Führungskräfte beginnen, sich selbst als Lernende zu verstehen. Sie reflektieren offener, stellen mehr Fragen, zeigen auch Unsicherheiten – und stärken dadurch das Vertrauen im Team. Denn wer selbst offen bleibt, ermöglicht Offenheit bei anderen.

Teams entwickeln neue Lernräume, ganz ohne formellen Auftrag. Sie beginnen, Erfahrungen auszutauschen, voneinander zu lernen, gemeinsam kleine Dinge anders zu machen, weil der Austausch wertvoller wird als das Rechthaben. Erfahrung wird zur Ressource, nicht zur Absicherung.

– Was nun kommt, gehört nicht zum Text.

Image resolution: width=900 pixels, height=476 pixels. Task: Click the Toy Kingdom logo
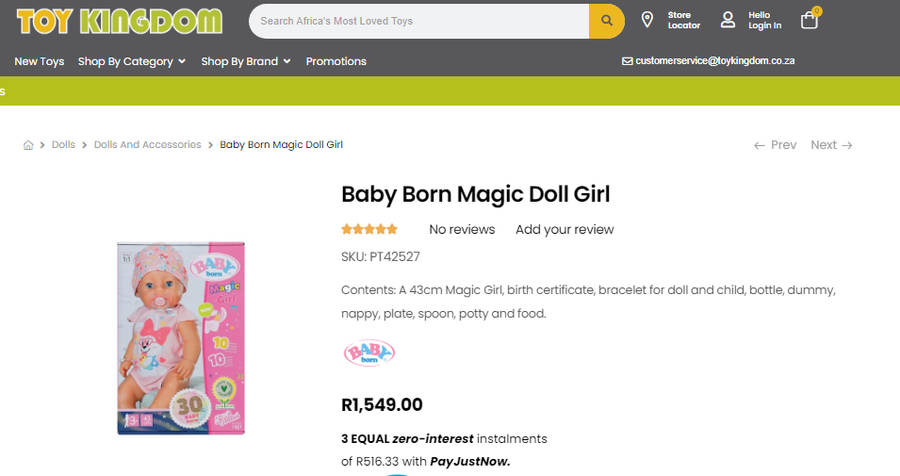click(x=119, y=21)
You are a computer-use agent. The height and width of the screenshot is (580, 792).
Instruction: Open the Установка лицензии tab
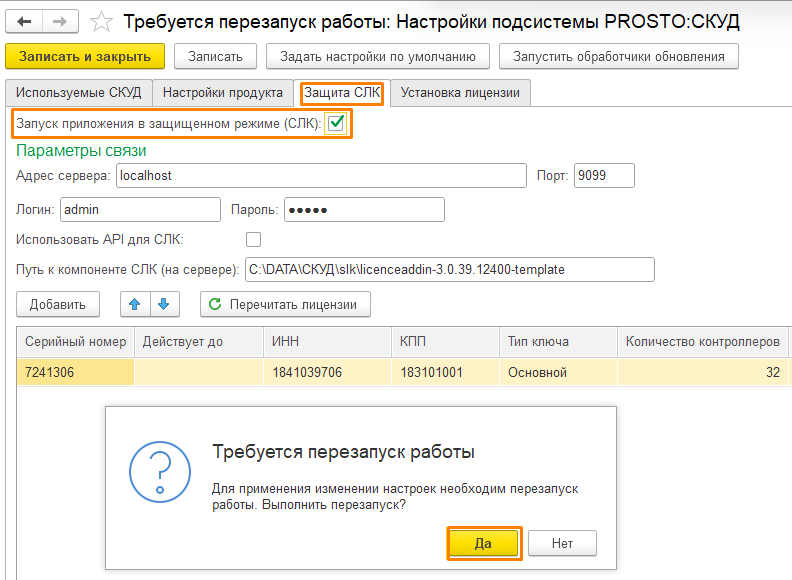(460, 93)
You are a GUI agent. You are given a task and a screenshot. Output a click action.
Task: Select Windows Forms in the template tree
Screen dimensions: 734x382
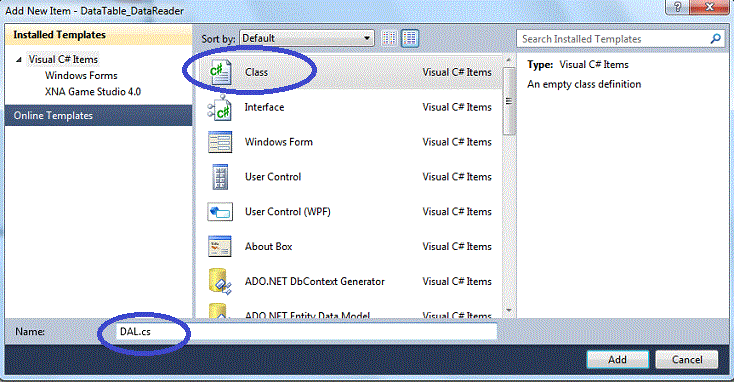click(81, 75)
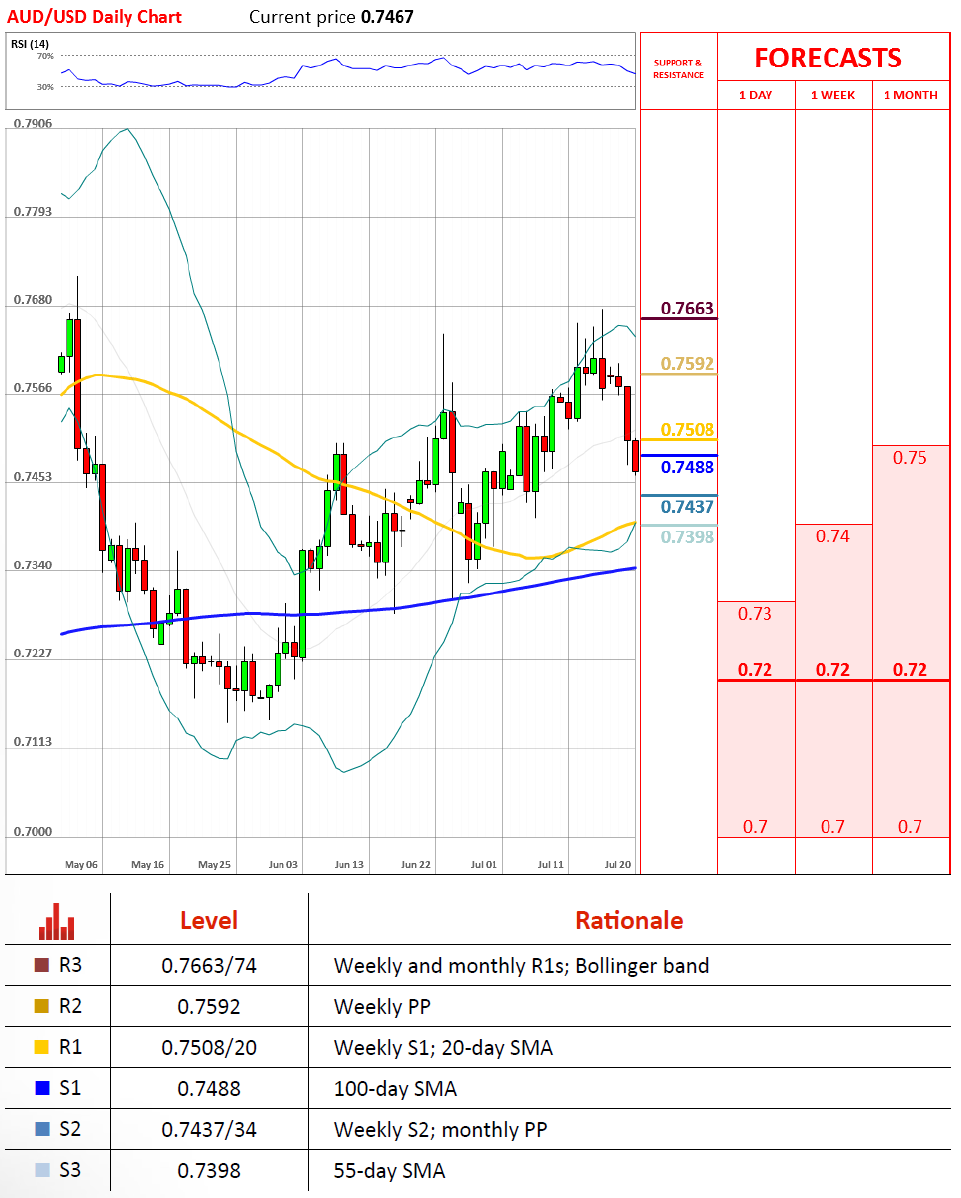The image size is (961, 1198).
Task: Select the 1 MONTH forecast header
Action: (x=910, y=95)
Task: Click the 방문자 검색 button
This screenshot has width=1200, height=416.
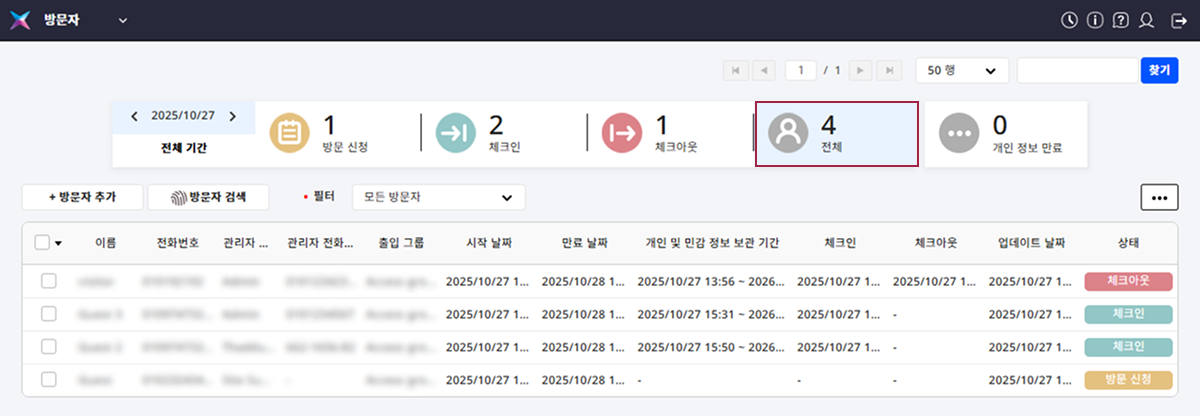Action: pyautogui.click(x=208, y=197)
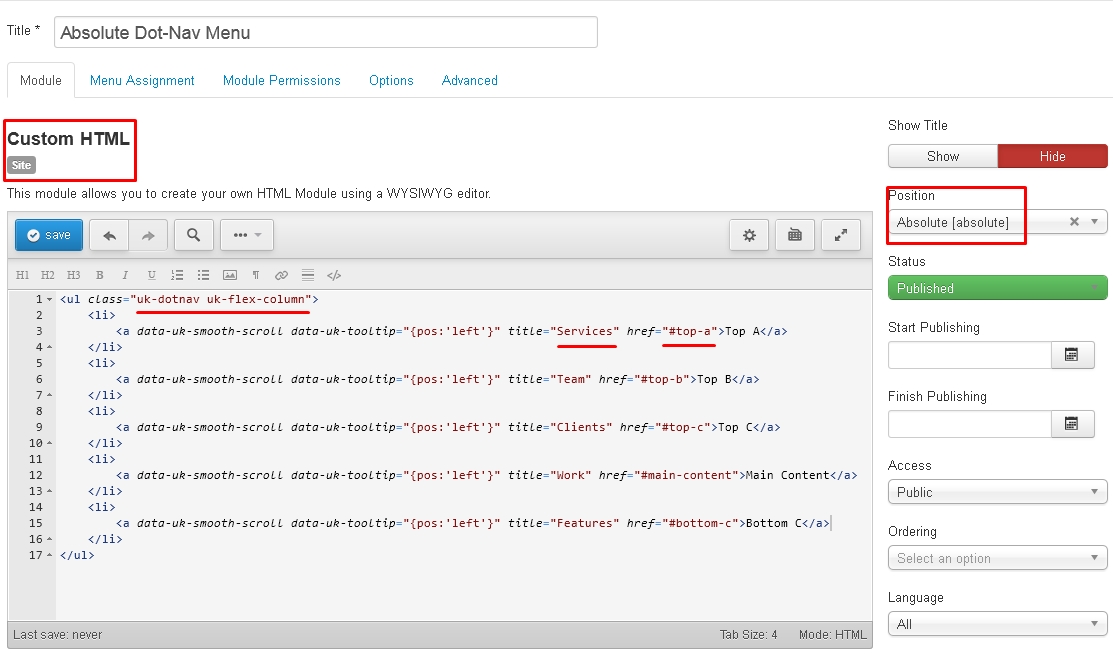Image resolution: width=1113 pixels, height=655 pixels.
Task: Expand the editor to fullscreen
Action: click(x=841, y=235)
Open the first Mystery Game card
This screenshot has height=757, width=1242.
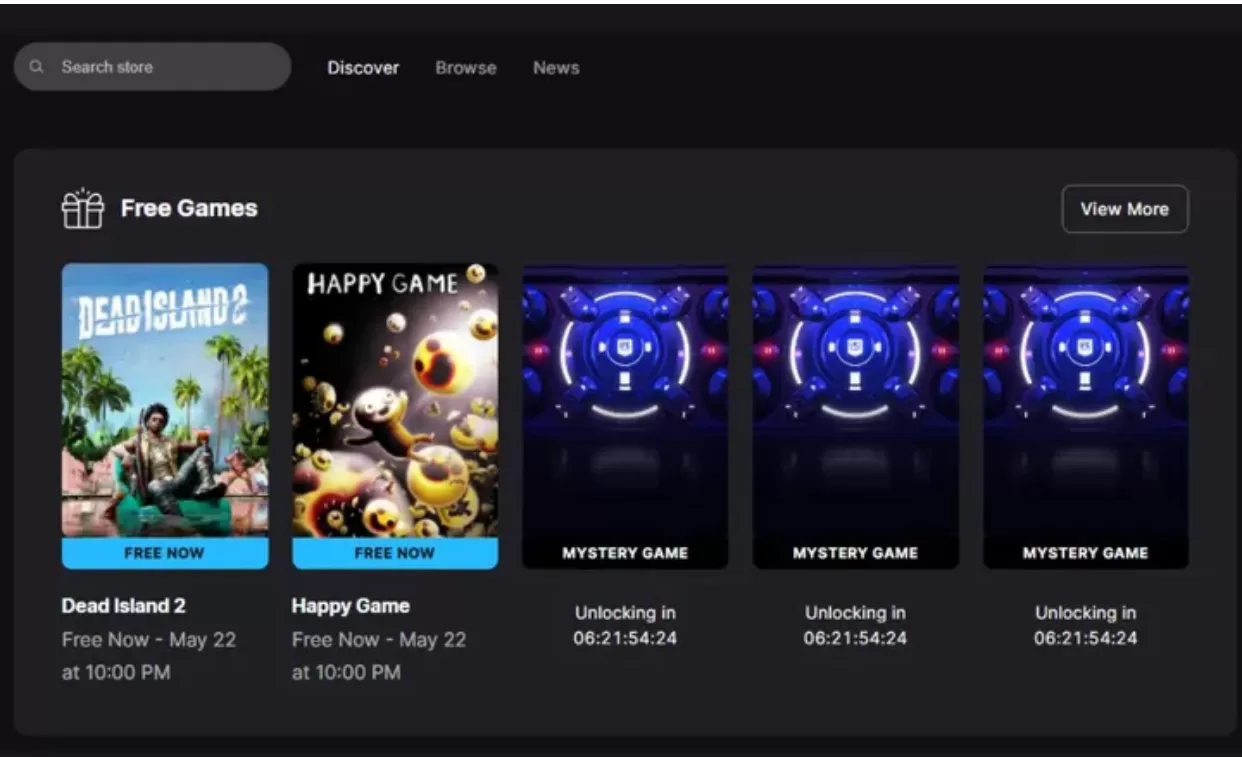[x=625, y=415]
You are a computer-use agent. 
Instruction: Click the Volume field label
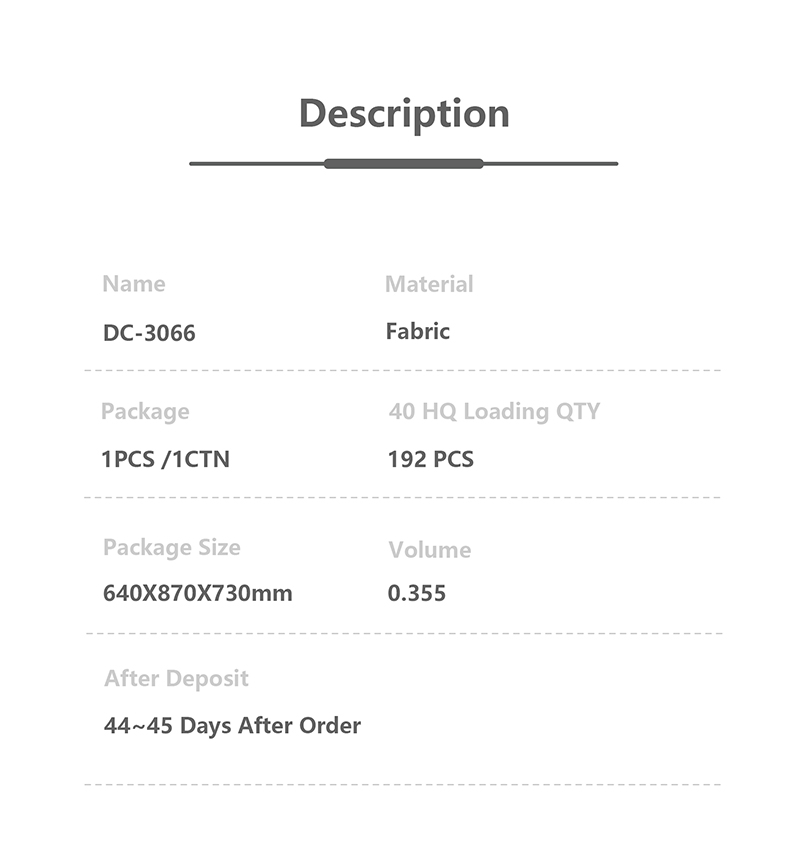(429, 550)
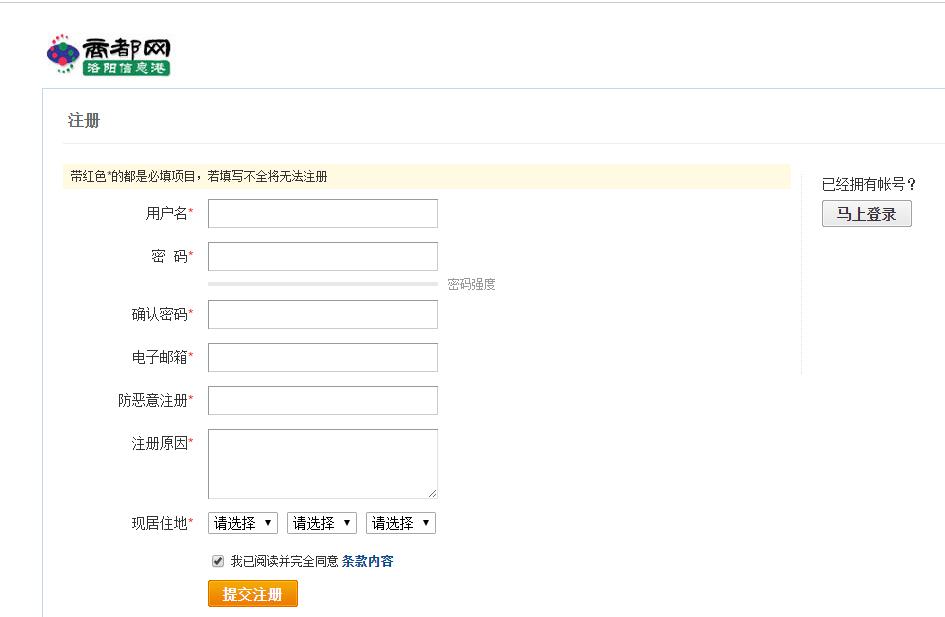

Und Organisationen, die solche Lernkultur gezielt stärken, machen eine zentrale Entdeckung: Wirkliche Entwicklung beginnt nicht mit Zielvorgaben, nicht mit Roadmaps oder Zertifikaten, sondern mit dem ersten kleinen Versuch. Mit einem „Was wäre, wenn …?“ Mit der Bereitschaft, Dinge nicht perfekt, aber mutig anders zu machen.

Dort, wo dieser erste Schritt möglich ist, wird aus Lernen wieder das, was es im besten Fall ist: eine Bewegung, getragen von Neugier, gestützt durch Vertrauen, wirksam im Alltag.

Dieser Artikel wurde durch das Buch Tiny Experiments: How to Live Freely in a Goal‑Obsessed World von Anne‑Laure Le Cunff inspiriert.